Бабушку и дедушку Миша не застал, они умерли, когда ему было три года. Сначала ушел
Дед Абрам приехал в Сибирь в начале двадцатого века, когда тысячи крестьянских семей двинулись на север в поисках лучшей доли. Земли он получил неожиданно много, но обрабатывать даже не пытался. Жил охотой, продавая шкурки белок, горностаев, соболей. Не брезговал медвежьими и лосиными шкурами. Охотником он слыл изумительным, в его шкурках не было ни малейшего изъяна. То ли он ловил зверьков какими-то неизвестными силками, то ли попадал им точно в глаз. Налогов Абрам Гиретер никогда не платил, а изредка посещавший деревню жандарм при его виде почтительно прикладывал два пальца к козырьку.
В чем причина такого особого положения, никто не знал. Жил дед Абрам замкнуто, с соседями почти не общался. На деревне говаривали, будто ему ведомо заветное слово, и звери сами прибегают к жиду домой, безо всяких капканов и ружейной стрельбы.
– Убивает не пуля, а мысль, – посмеивался дед Абрам. – Если голова нацелена, куда надо, то и пуля не нужна.
Он много читал, самостоятельно выучил несколько языков и был единственным не городским подписчиком на столичные журналы во всей губернии. Оставшиеся после него книги и инструменты забрал дядя Ефрем, а матери привез несколько мешков тряпья и старинный сундук. Сундук был громоздким и неудобным. При всей своей огромности – внешне он напоминал здание – места внутри было довольно мало. Абрам привез его как трофей с Дальнего Востока, возвратясь после русско-японской войны. Дядя Ефрем ни за что бы не стал тащить его в Курган, если бы не наказ бабушки. Умирая, она велела передать сундук Полине. Зачем, для чего, так и не сказала. Отвернулась к стене и замолкла. А утром уже не проснулась.
Миша давно подбирался к сундуку, но мать не разрешала даже открыть его. Впрочем, от возможных посягательств сундук оберегал замок, напоминающий серп луны. Скоба входила в края полумесяца, а замочная скважина приходилась точно на середину и располагалась вдоль, напоминая улыбающийся рот. Миша неоднократно пытался открыть замок, притаскивал разные ключи, но ни один не подошел. «Луна» только посмеивалась над его попытками.

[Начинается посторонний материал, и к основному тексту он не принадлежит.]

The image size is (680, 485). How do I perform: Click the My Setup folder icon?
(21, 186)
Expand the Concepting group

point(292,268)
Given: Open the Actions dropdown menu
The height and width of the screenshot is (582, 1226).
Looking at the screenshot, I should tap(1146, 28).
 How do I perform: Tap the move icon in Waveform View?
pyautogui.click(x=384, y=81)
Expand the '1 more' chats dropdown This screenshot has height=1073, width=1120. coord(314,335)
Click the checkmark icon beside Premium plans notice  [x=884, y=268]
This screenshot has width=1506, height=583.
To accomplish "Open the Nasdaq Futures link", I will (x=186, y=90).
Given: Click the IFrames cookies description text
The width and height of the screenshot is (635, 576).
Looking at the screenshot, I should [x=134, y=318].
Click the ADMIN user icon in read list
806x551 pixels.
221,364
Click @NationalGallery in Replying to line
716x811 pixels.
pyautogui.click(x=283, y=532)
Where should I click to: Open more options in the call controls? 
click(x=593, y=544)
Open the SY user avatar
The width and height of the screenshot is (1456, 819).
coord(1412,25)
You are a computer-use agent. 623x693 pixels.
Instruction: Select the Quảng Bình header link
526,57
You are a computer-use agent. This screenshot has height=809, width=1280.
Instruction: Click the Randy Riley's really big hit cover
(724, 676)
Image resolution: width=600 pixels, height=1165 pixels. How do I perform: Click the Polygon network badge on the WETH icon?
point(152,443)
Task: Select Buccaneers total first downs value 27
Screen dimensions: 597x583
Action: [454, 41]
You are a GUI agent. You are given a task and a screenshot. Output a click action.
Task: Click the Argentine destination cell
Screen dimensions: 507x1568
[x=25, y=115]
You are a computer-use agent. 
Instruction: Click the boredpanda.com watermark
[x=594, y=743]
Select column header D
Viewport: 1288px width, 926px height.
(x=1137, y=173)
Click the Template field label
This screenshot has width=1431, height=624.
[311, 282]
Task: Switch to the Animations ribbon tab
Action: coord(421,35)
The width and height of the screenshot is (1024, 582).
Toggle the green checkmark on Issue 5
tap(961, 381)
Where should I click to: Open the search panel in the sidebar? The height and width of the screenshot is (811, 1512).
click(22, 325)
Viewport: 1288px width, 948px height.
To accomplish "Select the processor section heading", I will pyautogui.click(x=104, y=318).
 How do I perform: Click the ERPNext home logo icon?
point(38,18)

Сундук стоял на чердаке точно против Мишиной кровати. Засыпая, он представлял его светло-коричневые стены с выступами, напоминающими декоративные колонны, крышку с двумя башенками по углам, и ему казалось, будто сундук затягивает в себя его сон, и он, Миша, взлетая с постели, оставляет свое тело неподвижно лежащим на кровати и вслед за сном погружается в бархатисто-черную мглу. Страха полет не вызывал, напротив, очень хотелось узнать, что скрывается за сумеречной подкладкой темноты, но глаза закрывались уже на вылете, какую-то долю секунды мерещились люди, одетые в ниспадающие белые одеяния, верблюды, пальмы, отверстие в скале, напоминающее вход в пещеру, и все – дальше наступала ночь.
Занявшись астрономией, Миша потребовал от отца место для всякого рода инструментов, приспособлений и частей будущего телескопа. Поначалу их было немного, и подоконника на чердаке, выделенного отцом, хватало, но быстро выяснилось, что это только начало разговора.
– Инструмент – как нижнее белье, – говорил Кива Сергеевич, с явной неохотой протягивая Мише отвертку или ножницы. – Только для личного пользования. Астроном должен иметь свой, по руке подобранный, душой согретый. И вообще, – пускался в откровения Кива Сергеевич, – инструменты, они будто люди, только очень молчаливые. Станешь с ними дружить – не подведут в работе, будешь пренебрегать, получишь такое же отношение.